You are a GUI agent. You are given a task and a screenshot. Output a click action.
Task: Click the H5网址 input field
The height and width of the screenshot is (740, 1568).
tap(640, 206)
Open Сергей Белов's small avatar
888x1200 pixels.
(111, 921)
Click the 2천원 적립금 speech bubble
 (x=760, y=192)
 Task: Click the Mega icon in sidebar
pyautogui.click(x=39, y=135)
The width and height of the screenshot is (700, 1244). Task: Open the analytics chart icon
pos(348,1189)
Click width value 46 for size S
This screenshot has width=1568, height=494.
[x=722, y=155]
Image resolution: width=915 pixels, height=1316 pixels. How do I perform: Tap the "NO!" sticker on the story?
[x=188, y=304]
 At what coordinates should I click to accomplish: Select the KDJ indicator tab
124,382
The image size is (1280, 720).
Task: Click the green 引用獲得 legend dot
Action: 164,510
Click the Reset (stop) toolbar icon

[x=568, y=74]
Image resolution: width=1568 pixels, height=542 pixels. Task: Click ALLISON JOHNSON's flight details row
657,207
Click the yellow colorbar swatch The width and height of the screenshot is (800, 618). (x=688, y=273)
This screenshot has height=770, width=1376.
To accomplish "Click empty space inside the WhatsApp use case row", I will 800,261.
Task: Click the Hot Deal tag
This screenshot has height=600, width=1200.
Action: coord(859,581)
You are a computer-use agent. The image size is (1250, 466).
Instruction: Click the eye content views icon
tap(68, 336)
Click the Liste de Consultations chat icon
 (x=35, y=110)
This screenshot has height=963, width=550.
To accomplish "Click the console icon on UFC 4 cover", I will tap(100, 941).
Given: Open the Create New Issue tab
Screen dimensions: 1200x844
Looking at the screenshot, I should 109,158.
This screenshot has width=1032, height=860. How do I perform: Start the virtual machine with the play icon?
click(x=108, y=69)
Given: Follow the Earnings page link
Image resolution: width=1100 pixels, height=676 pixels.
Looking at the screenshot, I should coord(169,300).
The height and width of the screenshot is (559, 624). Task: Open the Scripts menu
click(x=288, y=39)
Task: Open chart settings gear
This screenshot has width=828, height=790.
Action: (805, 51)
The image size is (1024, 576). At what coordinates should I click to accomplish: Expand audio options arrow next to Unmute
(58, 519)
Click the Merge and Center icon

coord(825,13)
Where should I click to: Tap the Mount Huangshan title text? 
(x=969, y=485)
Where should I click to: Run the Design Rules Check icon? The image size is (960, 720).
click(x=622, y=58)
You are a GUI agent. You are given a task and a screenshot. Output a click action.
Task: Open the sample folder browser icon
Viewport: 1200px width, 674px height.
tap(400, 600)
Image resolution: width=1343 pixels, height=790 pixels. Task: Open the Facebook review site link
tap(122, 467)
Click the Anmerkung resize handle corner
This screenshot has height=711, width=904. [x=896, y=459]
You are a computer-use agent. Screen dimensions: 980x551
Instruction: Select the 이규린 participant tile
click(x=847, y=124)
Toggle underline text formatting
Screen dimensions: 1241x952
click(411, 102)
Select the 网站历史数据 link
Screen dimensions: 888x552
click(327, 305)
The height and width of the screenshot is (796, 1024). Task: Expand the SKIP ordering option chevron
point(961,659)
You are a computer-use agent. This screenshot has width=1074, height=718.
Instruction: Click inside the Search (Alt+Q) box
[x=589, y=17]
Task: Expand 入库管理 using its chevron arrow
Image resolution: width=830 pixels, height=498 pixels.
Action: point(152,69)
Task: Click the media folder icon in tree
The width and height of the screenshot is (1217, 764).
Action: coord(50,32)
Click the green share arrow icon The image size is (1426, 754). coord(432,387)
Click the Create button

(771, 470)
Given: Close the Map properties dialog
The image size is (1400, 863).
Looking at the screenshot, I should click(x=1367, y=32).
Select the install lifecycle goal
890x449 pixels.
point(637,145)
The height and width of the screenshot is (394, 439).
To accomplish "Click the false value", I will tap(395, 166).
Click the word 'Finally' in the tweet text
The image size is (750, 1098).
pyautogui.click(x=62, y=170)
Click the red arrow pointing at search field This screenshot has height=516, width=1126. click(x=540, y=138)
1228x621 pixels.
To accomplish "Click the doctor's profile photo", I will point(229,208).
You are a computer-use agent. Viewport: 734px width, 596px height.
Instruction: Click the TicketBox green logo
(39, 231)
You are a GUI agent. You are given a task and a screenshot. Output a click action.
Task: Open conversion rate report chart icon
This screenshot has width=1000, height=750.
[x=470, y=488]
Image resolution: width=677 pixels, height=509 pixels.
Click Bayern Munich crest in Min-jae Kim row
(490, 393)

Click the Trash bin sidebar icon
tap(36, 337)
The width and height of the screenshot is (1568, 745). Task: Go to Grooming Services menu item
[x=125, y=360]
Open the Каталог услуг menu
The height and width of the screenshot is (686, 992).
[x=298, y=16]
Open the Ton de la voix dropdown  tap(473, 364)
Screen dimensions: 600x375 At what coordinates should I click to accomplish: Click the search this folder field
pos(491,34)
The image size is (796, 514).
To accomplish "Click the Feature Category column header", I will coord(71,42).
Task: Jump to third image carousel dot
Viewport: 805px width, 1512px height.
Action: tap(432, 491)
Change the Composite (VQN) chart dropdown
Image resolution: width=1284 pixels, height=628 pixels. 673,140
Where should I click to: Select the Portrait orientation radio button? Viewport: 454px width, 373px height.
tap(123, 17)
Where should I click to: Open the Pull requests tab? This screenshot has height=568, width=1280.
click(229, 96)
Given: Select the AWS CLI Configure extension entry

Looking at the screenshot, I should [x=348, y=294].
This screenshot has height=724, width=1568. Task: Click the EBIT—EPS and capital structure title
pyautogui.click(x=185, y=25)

[Your objective] Each line in the listing where the word "value" is found is to be copied.

[Answer area]
Click width value 46 for size S
To accomplish "Click the false value", I will tap(395, 166).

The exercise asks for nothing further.